As the charging roll 36, for example, a roll having a diameter of 14 mm can be used in which conductive rubber is coated on the surface of silicone rubber and the volume resistance value is adjusted to about 10 ⁶ to 10 ⁷ Ω · cm.

  As the power source, a DC power source is shown in FIG. 3, but an AC power source may be used as long as the paper P can be charged to a predetermined potential.

  A registration roll (not shown) is provided further on the upstream side in the transport direction than the charging roll 36, and the paper P is aligned before reaching between the transport belt 28 and the charging roll 36.

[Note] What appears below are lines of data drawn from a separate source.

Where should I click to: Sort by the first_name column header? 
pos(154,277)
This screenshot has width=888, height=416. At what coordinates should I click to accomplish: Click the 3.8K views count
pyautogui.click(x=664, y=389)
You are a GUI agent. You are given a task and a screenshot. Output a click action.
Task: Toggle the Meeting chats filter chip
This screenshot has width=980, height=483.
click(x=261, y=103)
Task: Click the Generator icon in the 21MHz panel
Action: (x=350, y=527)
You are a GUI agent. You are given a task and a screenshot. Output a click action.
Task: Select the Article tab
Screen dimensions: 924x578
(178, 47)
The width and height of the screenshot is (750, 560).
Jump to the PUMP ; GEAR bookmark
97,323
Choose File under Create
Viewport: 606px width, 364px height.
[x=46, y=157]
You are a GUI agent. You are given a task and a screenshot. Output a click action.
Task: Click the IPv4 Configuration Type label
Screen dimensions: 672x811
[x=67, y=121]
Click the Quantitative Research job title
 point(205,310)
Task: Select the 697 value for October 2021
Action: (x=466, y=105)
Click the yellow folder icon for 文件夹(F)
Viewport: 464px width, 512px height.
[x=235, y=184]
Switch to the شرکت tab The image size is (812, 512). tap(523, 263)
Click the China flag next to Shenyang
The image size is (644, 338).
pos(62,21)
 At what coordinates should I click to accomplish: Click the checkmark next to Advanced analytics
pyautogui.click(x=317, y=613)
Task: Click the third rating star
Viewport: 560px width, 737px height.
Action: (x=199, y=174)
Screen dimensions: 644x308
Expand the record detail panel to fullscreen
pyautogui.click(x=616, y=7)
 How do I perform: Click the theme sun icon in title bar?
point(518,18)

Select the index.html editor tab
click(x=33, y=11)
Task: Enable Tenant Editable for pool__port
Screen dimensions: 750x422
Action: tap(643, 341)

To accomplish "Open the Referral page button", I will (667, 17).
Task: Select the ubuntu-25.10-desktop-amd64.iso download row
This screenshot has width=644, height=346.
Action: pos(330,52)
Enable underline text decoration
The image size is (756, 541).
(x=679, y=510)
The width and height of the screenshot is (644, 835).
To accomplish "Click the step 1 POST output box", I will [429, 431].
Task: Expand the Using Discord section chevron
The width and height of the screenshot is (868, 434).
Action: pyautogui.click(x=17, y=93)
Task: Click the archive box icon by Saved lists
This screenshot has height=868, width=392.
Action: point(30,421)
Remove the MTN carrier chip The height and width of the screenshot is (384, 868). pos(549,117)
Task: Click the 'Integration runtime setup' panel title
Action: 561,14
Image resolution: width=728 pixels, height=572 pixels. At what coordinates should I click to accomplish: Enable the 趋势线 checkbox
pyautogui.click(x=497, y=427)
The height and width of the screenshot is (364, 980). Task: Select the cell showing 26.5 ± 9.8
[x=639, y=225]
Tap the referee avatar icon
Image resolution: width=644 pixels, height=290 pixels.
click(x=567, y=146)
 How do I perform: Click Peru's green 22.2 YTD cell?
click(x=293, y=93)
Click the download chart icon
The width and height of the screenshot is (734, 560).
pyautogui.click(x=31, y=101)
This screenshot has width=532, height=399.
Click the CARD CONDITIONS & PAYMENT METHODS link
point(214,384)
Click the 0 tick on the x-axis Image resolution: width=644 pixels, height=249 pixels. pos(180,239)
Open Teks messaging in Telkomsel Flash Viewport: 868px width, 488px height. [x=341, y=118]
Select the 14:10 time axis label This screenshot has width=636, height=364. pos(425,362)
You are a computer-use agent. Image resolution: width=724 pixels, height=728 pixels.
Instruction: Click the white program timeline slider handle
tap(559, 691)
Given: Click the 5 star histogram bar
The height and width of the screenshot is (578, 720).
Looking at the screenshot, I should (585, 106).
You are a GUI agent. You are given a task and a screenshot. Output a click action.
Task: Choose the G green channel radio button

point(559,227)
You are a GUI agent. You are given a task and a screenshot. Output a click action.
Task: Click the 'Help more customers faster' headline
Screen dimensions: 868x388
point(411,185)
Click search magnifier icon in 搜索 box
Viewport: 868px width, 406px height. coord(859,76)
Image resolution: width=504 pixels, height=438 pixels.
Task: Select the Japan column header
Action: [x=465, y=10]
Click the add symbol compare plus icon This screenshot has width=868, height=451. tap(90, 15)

  A separation plate 40 (see FIG. 3) is disposed on the downstream side of the recording head array 30 in the conveyance direction, and the sheet P can be separated from the conveyance belt 28. As the peeling plate 40, for example, an aluminum plate having a thickness of 0.5 mm, a width of 330 mm, and a length of 100 mm can be used.

  The peeled paper P is transported by a plurality of rotatable discharge roller pairs 42 constituting a discharge path 44 on the downstream side in the transport direction of the peeling plate 40, and is discharged to a paper discharge tray 46 provided at the upper part of the housing 14. Discharged.

  Below the peeling plate 40, a cleaning roll 48 is disposed so that the conveyance belt 28 can be sandwiched between the drive roll 24 and the surface of the conveyance belt 28 is cleaned.

  A reversing path 52 including a plurality of reversing roller pairs 50 is provided as a reversing unit between the paper feed tray 16 and the conveying belt 28, and the sheet P on which an image is recorded on one side is reversed and conveyed. By holding the belt 28, image recording on both sides of the paper P can be easily performed.

  Between the conveyance belt 28 and the paper discharge tray 46, an ink tank 54 for storing each of the four color inks is provided. The ink in the ink tank 54 is supplied to each head unit 32 by an ink supply line (not shown). As the ink, various known inks such as water-based ink, oil-based ink, and solvent-based ink can be used.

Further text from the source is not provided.